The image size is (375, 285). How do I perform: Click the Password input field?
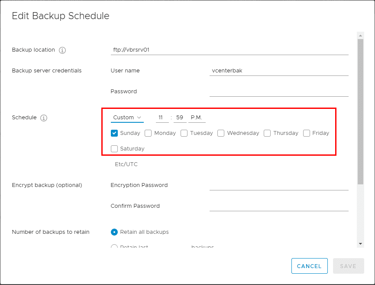click(x=279, y=91)
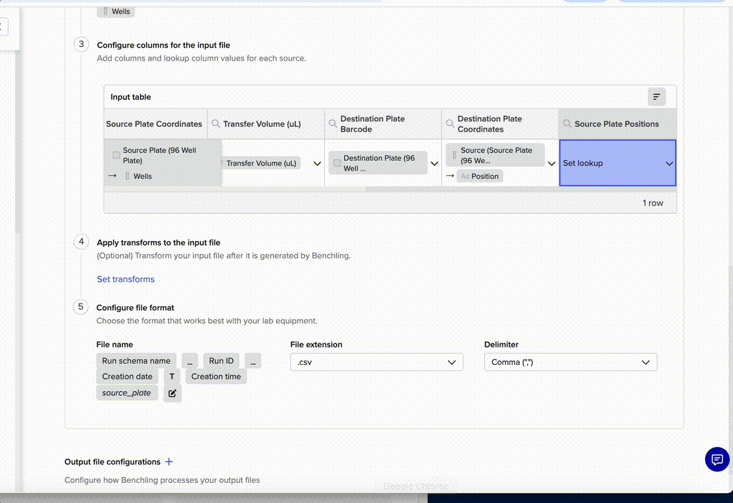733x503 pixels.
Task: Click the Set transforms link
Action: [126, 279]
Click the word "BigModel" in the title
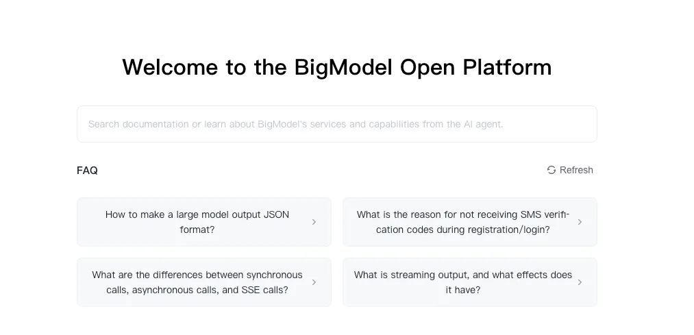 click(343, 67)
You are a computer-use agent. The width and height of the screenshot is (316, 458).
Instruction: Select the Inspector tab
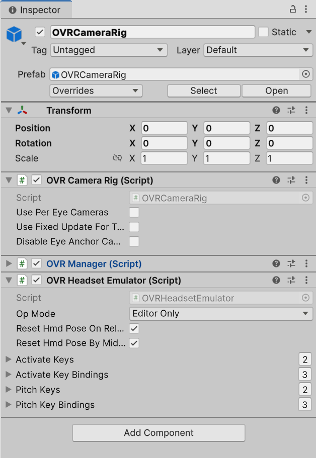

··········

Repeat the lines above exactly, and keep every picture out.

The image size is (375, 285). How do I perform: Click the Password input field?
click(x=279, y=91)
733x503 pixels.
Task: Click the Set transforms link
Action: [126, 279]
Click the word "BigModel" in the title
 click(343, 67)
You are a computer-use agent. The width and height of the screenshot is (316, 458).
Instruction: Select the Inspector tab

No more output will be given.